Nazwy poszczególnych urządzeń to coraz częściej całkiem interesująca zagadka. Nic nie jest już tak naprawdę oczywiste i choć to tylko nazwa, to jak się okazuję to bardzo istotna sprawa. W niektórych przypadkach nawet zachowanie kolejnośćci hronologicznej cyfr w nazewnictwie niczemu nie przeszkadza i po piątce od razu jest siódemka ;).

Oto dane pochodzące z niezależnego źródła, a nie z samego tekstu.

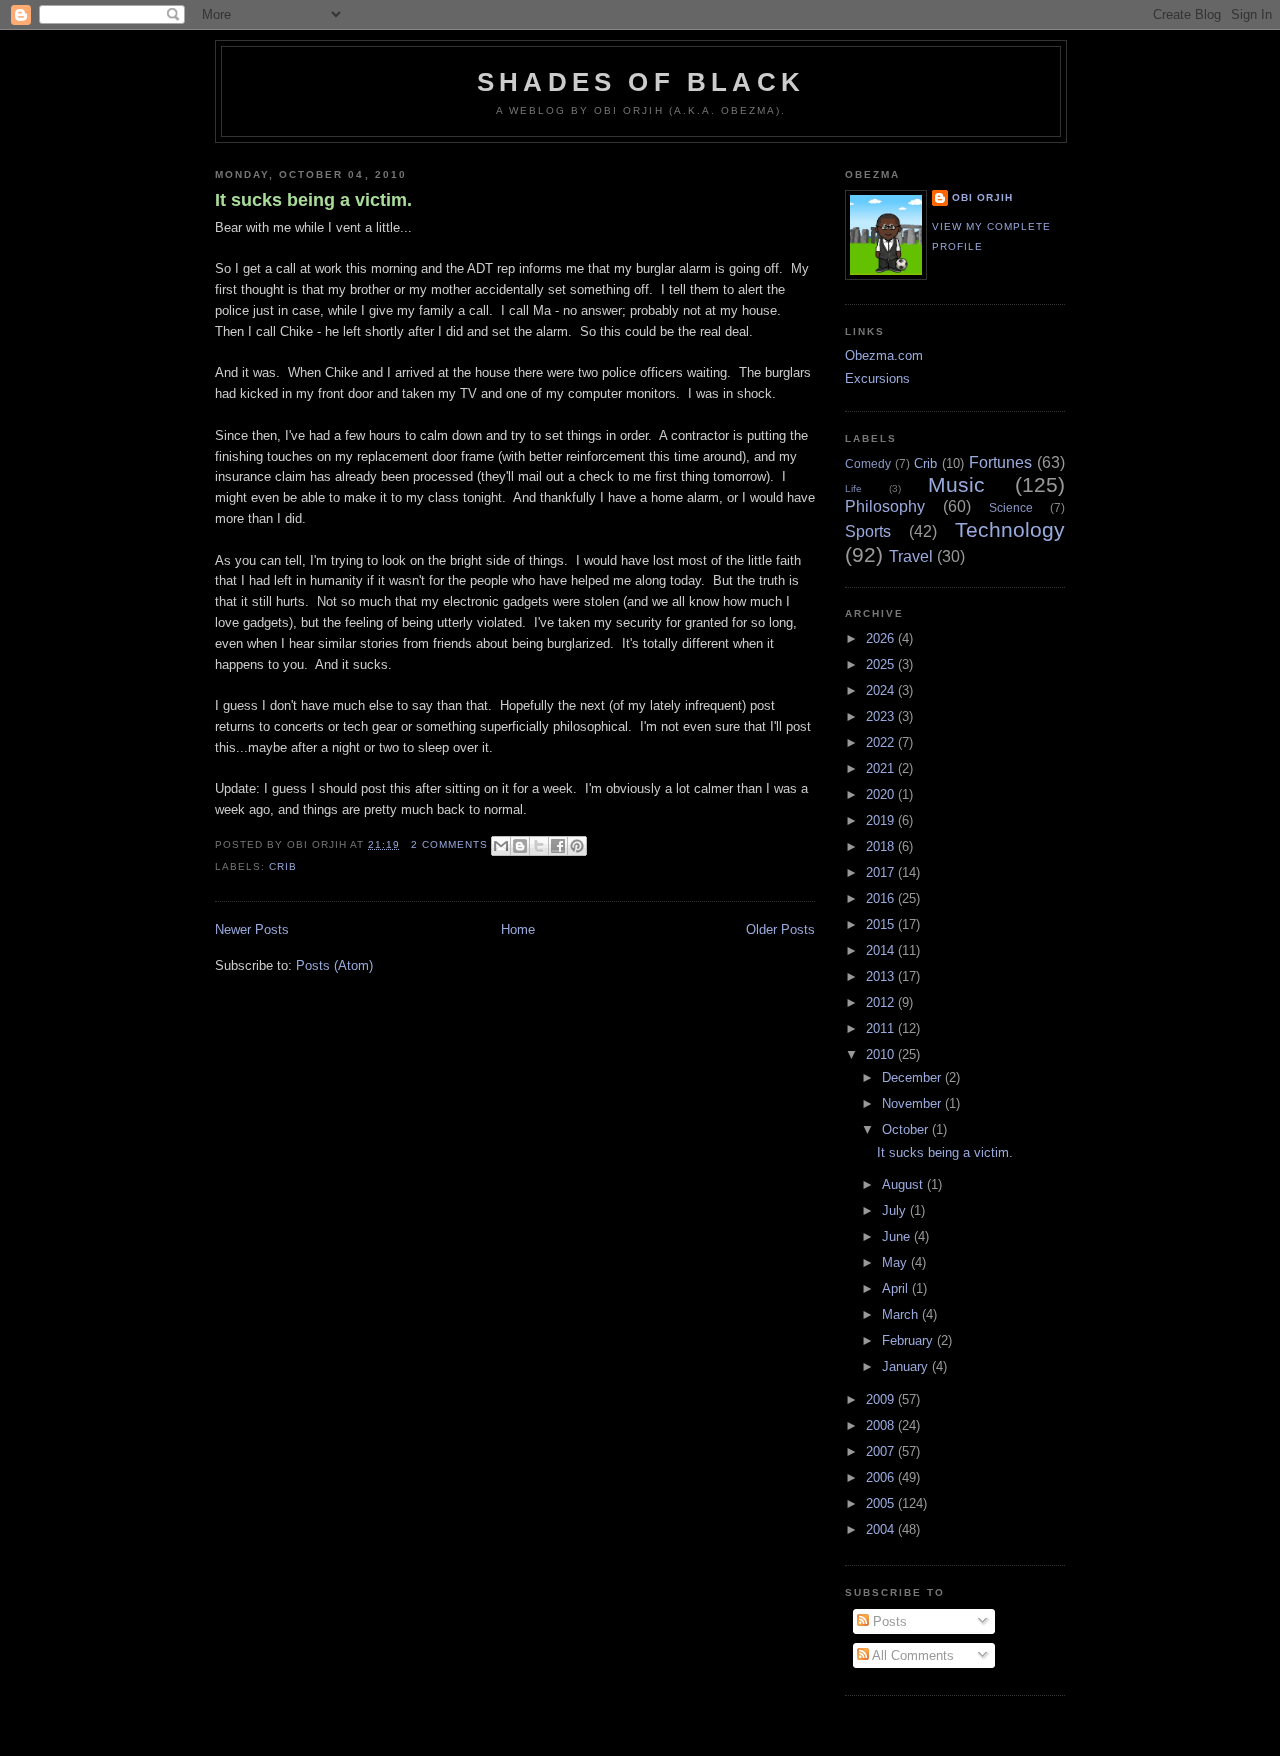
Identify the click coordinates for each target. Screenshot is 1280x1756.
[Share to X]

Apple również – jak się okazuje – chce trochę zamieszać w nazewnictwie i nadchodzący iPhone nie będzie najprawdopodobniej iPhone’m 7 tylko 6se. Cóż, chyba nie powinno to nikogo dziwić. Wiele wskazuje na to, że Apple postanowił wydłużyć cykl i kolejne rewolucje we wzornictwie i większe zamiany mają odbywać się nie co dwa lata, a co trzy. Wypadałoby w takim razie być konsekwentnym i dostosować do tego nazwę prawda? Czyżby czekały nas w przyszłości modele typu iPhone 7, iPhone 7s, iPhone 7se? Całkiem prawdopodobne. Samsung się cieszy, bo w końcu przegonią konkurenta w nazewnictwie ;). No chyba, że doczekamy się również dodatkowych oznaczeń w koreańskich smartfonach. Kiedyś to również nastąpi, jakoś nie wyobrażam sobie nazwy Samsung Galaxy S12 ;).
Wracając do Apple i iPhone. Kalifornijska firma nazwę iPhone 7 szykuje najpewniej na wydarzenie większe niż tegoroczne, czyli 10-lecie iPhone’a. Dlatego fajerwerków wzorniczych należy spodziewać się za rok. Już czuję te plotki ;).